What is needed is a verbatim copy of every record below, with the pictures left out.

(Stored data)
-*-

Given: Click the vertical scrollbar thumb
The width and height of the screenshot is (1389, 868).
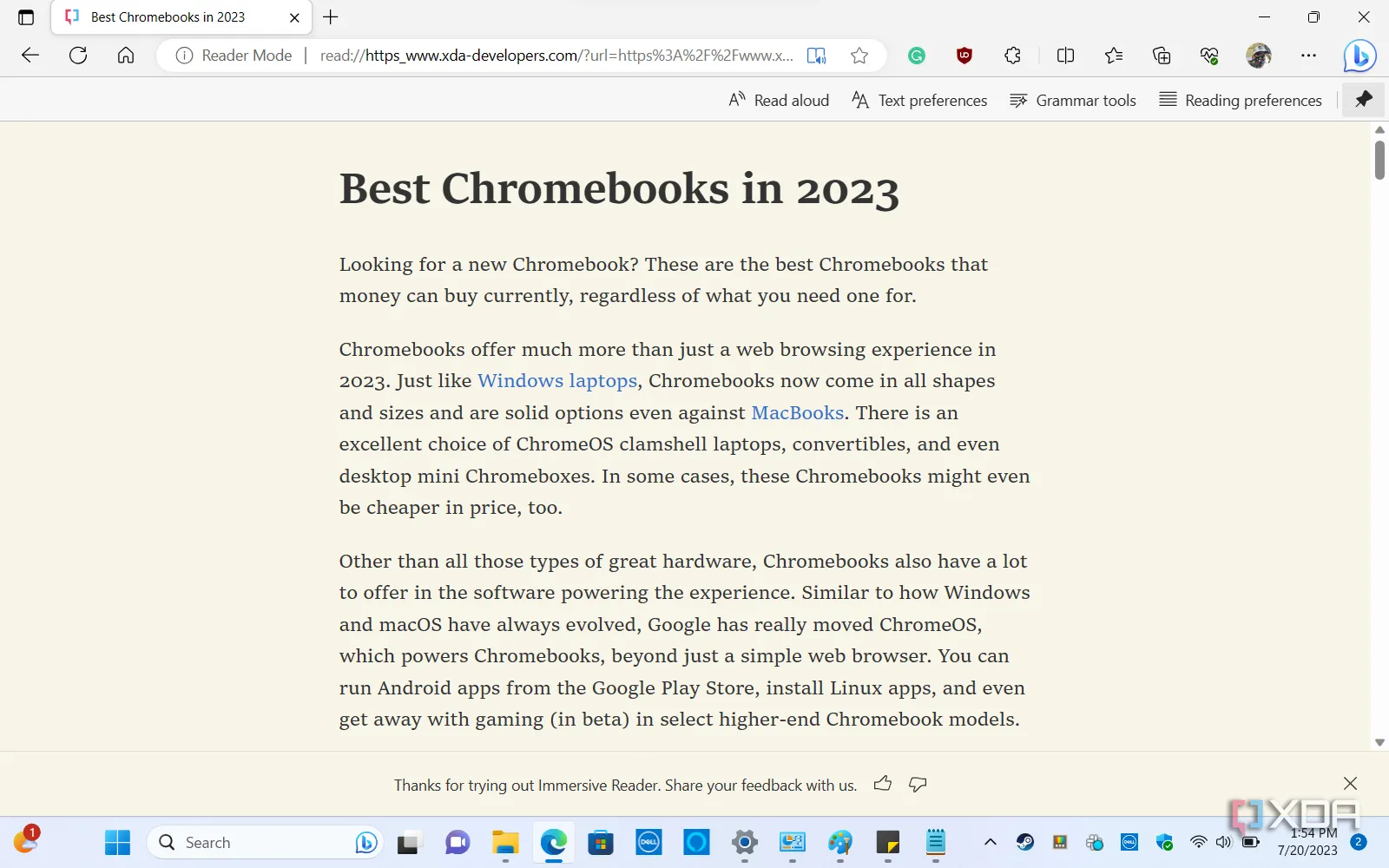Looking at the screenshot, I should tap(1379, 160).
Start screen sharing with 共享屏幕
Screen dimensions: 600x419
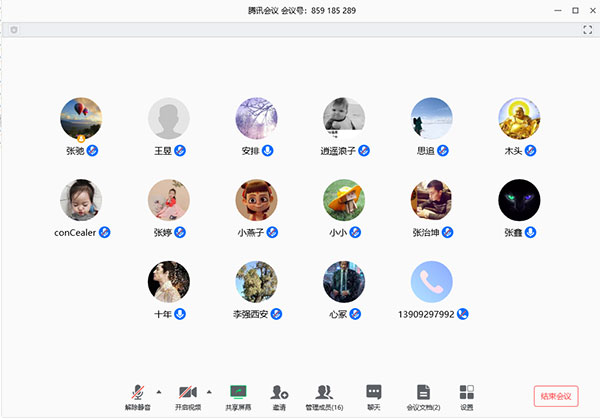coord(238,392)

-*-

_EXERCISE ANSWER_
Given: Click the vertical scrollbar thumb
The width and height of the screenshot is (1389, 868).
Looking at the screenshot, I should tap(1379, 160).
Start screen sharing with 共享屏幕
Screen dimensions: 600x419
coord(238,392)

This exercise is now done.